ABSTRACT

The term ‘hermeneutics’ embraces both the art and the philosophy of understanding, a praxis and a theory. It is through the influence of German thinkers like Gadamer and Habermas that in the last decade interest in hermeneutics has flourished among philosophers and literary critics in France and America. The books under review are a pressing invitation to the British reader to find out what it is all about. Not only are they in a sense complementary to each other in that the Habermas volume is a contribution in its own right to the hermeneutics debate, but both are evidence of the continuing rejection of Europhobia in philosophy. Their purposes differ: the first levels acute criticism at Habermas’s contention that an emancipation extending beyond philosophy into political engagement can be founded upon a new analysis of rationality; the second aims at being an anthology representative of the main currents of thought in hermeneutics since its modern inception in the eighteenth century. The Hermeneutics Reader follows in the excellent series published by Blackwell providing collections of essential background material for a particular field, useful too as general introductions. Habermas and Modernity shows the awareness, international in scope, that is becoming characteristic of the recently founded Polity Press. Together the two books are challenging for British readers in that they bring out the relevance of this debate to the question of what sense should be given to our guiding concept of modernity. Anyone who sets out to define the modern is making a bid to define the future. In Habermas and Modernity a group of writers from the fields of philosophy, history, psychoanalysis and sociology consider his attempt to ground a hope of escape from the threat of over-systematization in a new theory of rational communication.

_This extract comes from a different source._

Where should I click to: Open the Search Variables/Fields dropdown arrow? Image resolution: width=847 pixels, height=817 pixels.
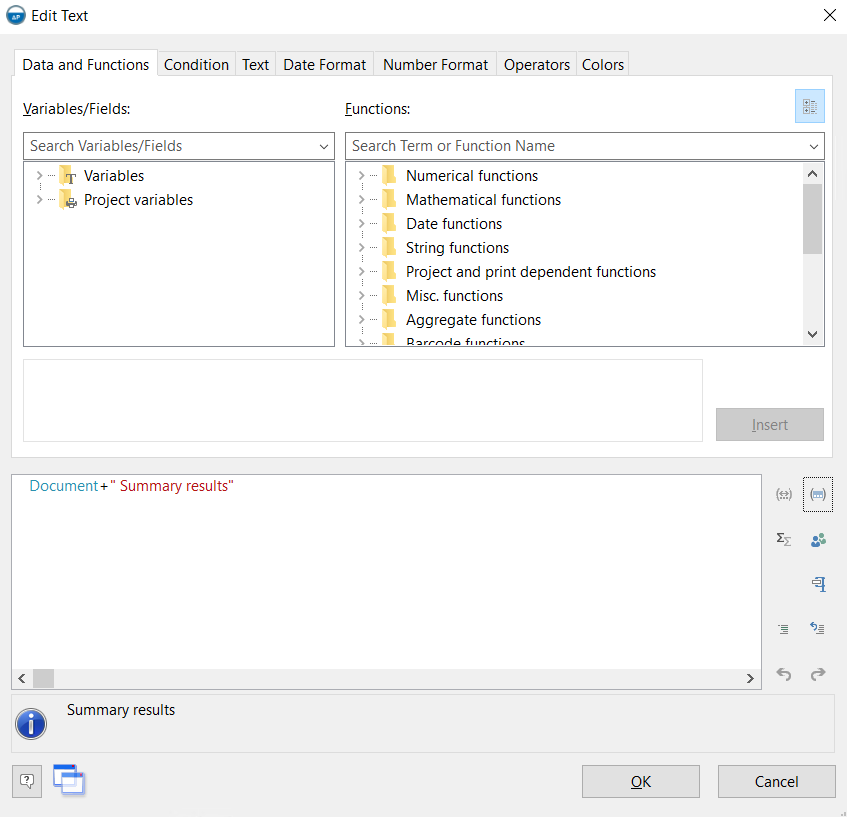click(324, 147)
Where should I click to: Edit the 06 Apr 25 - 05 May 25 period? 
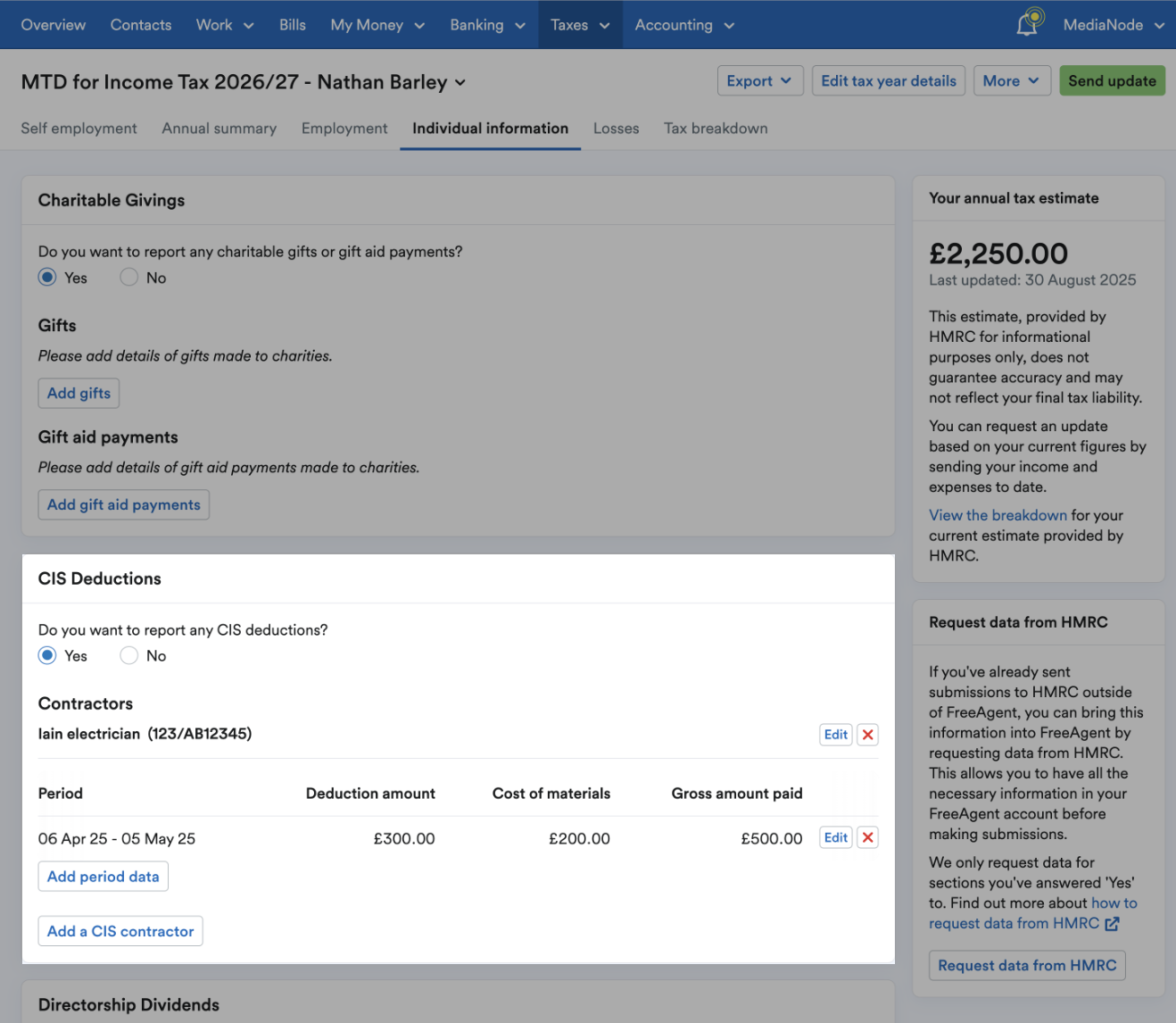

It could be said to be a politicizing of hermeneutics, the forging of a link between hermeneutics as a theory and a praxis. Although Habermas asserts his dislike of philosophies that seek a unifying theory based on

transcendental concepts, particularly that of a transcendental self, he has put forward a theory which courts scientific endorsement and is thus presumed to have universal application. There is, of course, a Marxian analogy here, since it is a claim which, though avoiding utopian optimism, nevertheless appears to show that those who are seeking emancipation from what Weber called the ‘iron cage of bureaucracy’ find a given in the very mode of human intersubjectivity which predisposes it towards that emancipation. Habermas would be the first to deny that there was any historicist inevitability built into his scheme or that a totalitarian result is necessarily out of the question. But there is no doubt that a central motivation for his hope can be found in the discovery that the rationality of language has a built-in progressiveness. Truth, truthfulness, intelligibility and sincerity, four validity-claims, never realized in ideal perfection, are considered to be the underlying essentials of social communication and form the necessary ground of all human interaction, in that anyone seeking to influence his or her partners in any enterprise through argument where the rhetorical positions are free of constraint must perforce set about establishing his or her right to make such claims. This is Habermas’s ‘ideal speech situation’, never fully achieved, as he says, but always ‘anticipated’. The message is that, once ‘symmetrical’ relations on the rhetorical board have been set up and all coercion has been removed, the force of the ‘better argument’ must make itself felt, and herein lies deliverance from the rigidities of system.